Herbert George Wells est reconnu pour ses récits d'anticipation philosophiques comme La machine à remonter le temps ainsi que le superbe Pays des aveugles, mais on oublie qu'il a écrit de vrais récits fantastiques comme Le joueur de croquet. A juste titre cependant car, tentant une voie moyenne entre Poe et Lovecraft, celle-ci ne convainc pas : Poe avait innové en proposant des récits fantastiques sur le modèle des énigmes policières d'Agatha Christie, se soldant par une solution rationnelle. A l'inverse Lovecraft, prenant le contre-pied de son prédécesseur, propose des histoires inquiétantes apparemment logiques qui abandonnent le lecteur à la folie du dénouement. Ce dernier a donné au fantastique ses lettres de noblesse en signant les chef d'oeuvre du genre tels Le cauchemar d'Insmouth ou Celui qui chuchotait dans les ténèbres. Wells s'essaie pour sa part à une troisième voie qui, à des faits inquiétants, ne propose que l'explication du "ça ne s'est, en fait, pas passé comme cela", bien fade en comparaison.

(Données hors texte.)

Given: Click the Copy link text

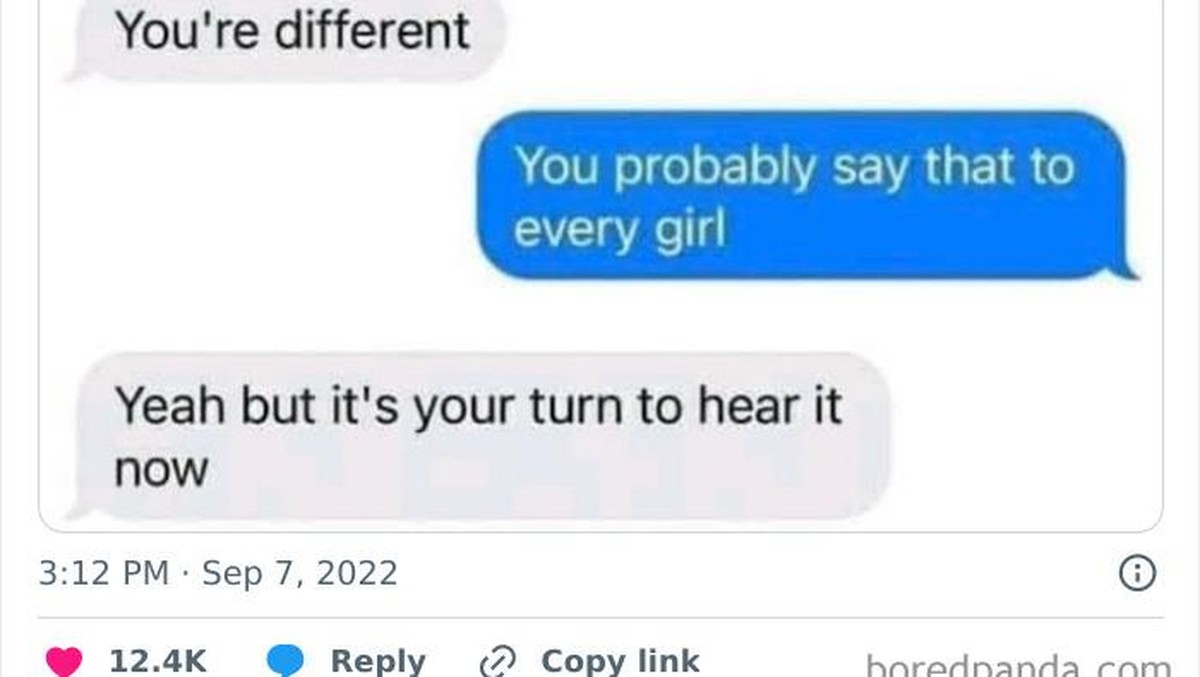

Certes on appréciera quelques considérations philosophiques bienvenues, dont une en particulier sur le lien entre le temps et les angoisses de la société contemporaine. Quant au jeu, si ce n'est qu'un motif très secondaire de la nouvelle, la conclusion lui octroie une place amusante : "Le regardant en face, fermement mais poliment, je lui dis : "Peu m'importe. Il est possible que l'univers tombe en ruines et que l'âge de pierre revienne. C'est sans doute, comme vous le dites, le déclin de la civilisation. Je suis désolé, mais ce matin je n'y peux rien. J'ai d'autres rendez-vous. Aussi, quoi qu'il arrive - c'est la loi des Mèdes et des Perses - je vais jouer au croquet avec ma tante à midi trente, aujourd'hui." (p. 121). Ainsi, face aux malheurs du monde, le jeu demeure un refuge hors du temps, îlot inexpugnable du dilettantisme et du flegme britannique. De ce point de vue, si le jeu n'est pas soumis à la réalité, alors, quelle que soit l'imminence ou l'importance d'un danger, cette réalité ne pourra avoir de prise sur la bulle ludique située en dehors de ses contingences. Car de toute façon, que pourrait-on tenir supérieur à une partie de croquet ?
Le joueur de croquet de Herbert George Wells, Gallimard 1988, 121 pages, 5.60 €.